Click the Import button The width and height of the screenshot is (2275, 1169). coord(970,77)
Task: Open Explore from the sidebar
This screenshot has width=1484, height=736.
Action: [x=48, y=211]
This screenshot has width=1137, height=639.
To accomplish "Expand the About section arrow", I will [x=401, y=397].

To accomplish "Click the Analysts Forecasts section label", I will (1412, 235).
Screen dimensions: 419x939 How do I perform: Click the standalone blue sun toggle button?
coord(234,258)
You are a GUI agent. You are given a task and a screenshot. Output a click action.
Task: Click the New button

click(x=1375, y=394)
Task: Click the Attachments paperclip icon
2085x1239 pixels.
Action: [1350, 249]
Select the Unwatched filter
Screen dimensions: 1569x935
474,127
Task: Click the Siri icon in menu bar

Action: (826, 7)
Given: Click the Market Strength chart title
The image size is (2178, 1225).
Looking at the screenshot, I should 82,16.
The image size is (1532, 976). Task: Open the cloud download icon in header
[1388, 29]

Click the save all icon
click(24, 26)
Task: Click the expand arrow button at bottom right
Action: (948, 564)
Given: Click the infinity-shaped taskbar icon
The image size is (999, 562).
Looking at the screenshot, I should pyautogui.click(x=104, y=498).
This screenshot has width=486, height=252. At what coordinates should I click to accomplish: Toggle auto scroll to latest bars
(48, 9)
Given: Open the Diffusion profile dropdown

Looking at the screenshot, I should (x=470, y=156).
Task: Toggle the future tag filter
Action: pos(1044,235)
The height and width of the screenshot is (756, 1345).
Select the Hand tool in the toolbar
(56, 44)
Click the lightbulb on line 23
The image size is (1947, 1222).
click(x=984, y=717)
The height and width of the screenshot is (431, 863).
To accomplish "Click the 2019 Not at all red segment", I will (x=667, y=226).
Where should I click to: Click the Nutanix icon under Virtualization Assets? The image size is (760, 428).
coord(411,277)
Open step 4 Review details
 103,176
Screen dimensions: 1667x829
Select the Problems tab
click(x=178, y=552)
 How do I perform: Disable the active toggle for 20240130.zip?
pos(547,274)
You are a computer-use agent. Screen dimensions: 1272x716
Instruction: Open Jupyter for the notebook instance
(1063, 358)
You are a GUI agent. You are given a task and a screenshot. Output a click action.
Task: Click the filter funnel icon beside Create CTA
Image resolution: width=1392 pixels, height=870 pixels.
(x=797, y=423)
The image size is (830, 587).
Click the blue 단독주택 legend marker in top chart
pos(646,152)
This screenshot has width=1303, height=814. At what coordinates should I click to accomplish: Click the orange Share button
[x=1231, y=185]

================

▸ **WHAT YOU SHOULD DO**:
Your response should consist of the full listing, exactly as written.

▸ **YOUR RESPONSE**:
Click the Import button The width and height of the screenshot is (2275, 1169). coord(970,77)
Task: Open Explore from the sidebar
This screenshot has width=1484, height=736.
Action: [x=48, y=211]
This screenshot has width=1137, height=639.
To accomplish "Expand the About section arrow", I will [x=401, y=397].

To accomplish "Click the Analysts Forecasts section label", I will (1412, 235).
Screen dimensions: 419x939 How do I perform: Click the standalone blue sun toggle button?
coord(234,258)
You are a GUI agent. You are given a task and a screenshot. Output a click action.
Task: Click the New button

click(x=1375, y=394)
Task: Click the Attachments paperclip icon
2085x1239 pixels.
Action: [1350, 249]
Select the Unwatched filter
Screen dimensions: 1569x935
474,127
Task: Click the Siri icon in menu bar

Action: (826, 7)
Given: Click the Market Strength chart title
The image size is (2178, 1225).
Looking at the screenshot, I should 82,16.
The image size is (1532, 976). Task: Open the cloud download icon in header
[1388, 29]

Click the save all icon
click(24, 26)
Task: Click the expand arrow button at bottom right
Action: (948, 564)
Given: Click the infinity-shaped taskbar icon
The image size is (999, 562).
Looking at the screenshot, I should pyautogui.click(x=104, y=498).
This screenshot has width=486, height=252. At what coordinates should I click to accomplish: Toggle auto scroll to latest bars
(48, 9)
Given: Open the Diffusion profile dropdown

Looking at the screenshot, I should (x=470, y=156).
Task: Toggle the future tag filter
Action: pos(1044,235)
The height and width of the screenshot is (756, 1345).
Select the Hand tool in the toolbar
(56, 44)
Click the lightbulb on line 23
The image size is (1947, 1222).
click(x=984, y=717)
The height and width of the screenshot is (431, 863).
To accomplish "Click the 2019 Not at all red segment", I will (x=667, y=226).
Where should I click to: Click the Nutanix icon under Virtualization Assets? The image size is (760, 428).
coord(411,277)
Open step 4 Review details
 103,176
Screen dimensions: 1667x829
Select the Problems tab
click(x=178, y=552)
 How do I perform: Disable the active toggle for 20240130.zip?
pos(547,274)
You are a computer-use agent. Screen dimensions: 1272x716
Instruction: Open Jupyter for the notebook instance
(1063, 358)
You are a GUI agent. You are given a task and a screenshot. Output a click action.
Task: Click the filter funnel icon beside Create CTA
Image resolution: width=1392 pixels, height=870 pixels.
(x=797, y=423)
The image size is (830, 587).
Click the blue 단독주택 legend marker in top chart
pos(646,152)
This screenshot has width=1303, height=814. At what coordinates should I click to accomplish: Click the orange Share button
[x=1231, y=185]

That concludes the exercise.